• **PROBLEM DETAILS**
Copy out the entries word for word, from the first line through the line containing "duties is located", with that line included.
====== RECORDS
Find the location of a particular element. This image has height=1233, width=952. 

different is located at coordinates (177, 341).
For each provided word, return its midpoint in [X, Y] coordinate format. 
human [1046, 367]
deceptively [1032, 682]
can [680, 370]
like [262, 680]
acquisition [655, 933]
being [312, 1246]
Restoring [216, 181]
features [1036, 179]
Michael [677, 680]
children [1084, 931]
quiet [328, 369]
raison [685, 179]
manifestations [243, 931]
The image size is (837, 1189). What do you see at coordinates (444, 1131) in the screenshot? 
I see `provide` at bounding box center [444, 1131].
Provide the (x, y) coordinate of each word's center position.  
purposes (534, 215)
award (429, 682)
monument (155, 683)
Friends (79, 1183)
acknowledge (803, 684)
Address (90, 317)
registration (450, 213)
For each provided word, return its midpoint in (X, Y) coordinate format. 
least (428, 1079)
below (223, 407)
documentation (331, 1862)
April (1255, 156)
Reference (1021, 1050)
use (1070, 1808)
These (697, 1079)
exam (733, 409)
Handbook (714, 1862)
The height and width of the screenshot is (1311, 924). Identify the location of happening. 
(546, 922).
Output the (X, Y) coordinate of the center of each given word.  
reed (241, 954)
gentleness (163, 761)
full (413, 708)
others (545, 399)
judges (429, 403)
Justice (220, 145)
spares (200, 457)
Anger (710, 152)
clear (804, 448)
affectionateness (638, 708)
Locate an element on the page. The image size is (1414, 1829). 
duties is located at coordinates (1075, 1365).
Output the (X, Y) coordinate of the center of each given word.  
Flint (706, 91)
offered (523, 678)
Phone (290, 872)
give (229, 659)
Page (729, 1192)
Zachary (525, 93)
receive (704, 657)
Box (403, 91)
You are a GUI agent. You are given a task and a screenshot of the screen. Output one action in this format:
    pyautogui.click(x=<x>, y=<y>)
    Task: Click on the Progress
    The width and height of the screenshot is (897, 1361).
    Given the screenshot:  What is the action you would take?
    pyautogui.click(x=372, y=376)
============
• **THE RESPONSE**
Find the location of a particular element. This image has height=1233, width=952. 

different is located at coordinates (177, 341).
For each provided word, return its midpoint in [X, Y] coordinate format. 
human [1046, 367]
deceptively [1032, 682]
can [680, 370]
like [262, 680]
acquisition [655, 933]
being [312, 1246]
Restoring [216, 181]
features [1036, 179]
Michael [677, 680]
children [1084, 931]
quiet [328, 369]
raison [685, 179]
manifestations [243, 931]
The image size is (837, 1189). What do you see at coordinates (444, 1131) in the screenshot? 
I see `provide` at bounding box center [444, 1131].
Provide the (x, y) coordinate of each word's center position.  
purposes (534, 215)
award (429, 682)
monument (155, 683)
Friends (79, 1183)
acknowledge (803, 684)
Address (90, 317)
registration (450, 213)
For each provided word, return its midpoint in (X, Y) coordinate format. 
least (428, 1079)
below (223, 407)
documentation (331, 1862)
April (1255, 156)
Reference (1021, 1050)
use (1070, 1808)
These (697, 1079)
exam (733, 409)
Handbook (714, 1862)
The height and width of the screenshot is (1311, 924). Identify the location of happening. 
(546, 922).
Output the (X, Y) coordinate of the center of each given word.  
reed (241, 954)
gentleness (163, 761)
full (413, 708)
others (545, 399)
judges (429, 403)
Justice (220, 145)
spares (200, 457)
Anger (710, 152)
clear (804, 448)
affectionateness (638, 708)
Locate an element on the page. The image size is (1414, 1829). 
duties is located at coordinates (1075, 1365).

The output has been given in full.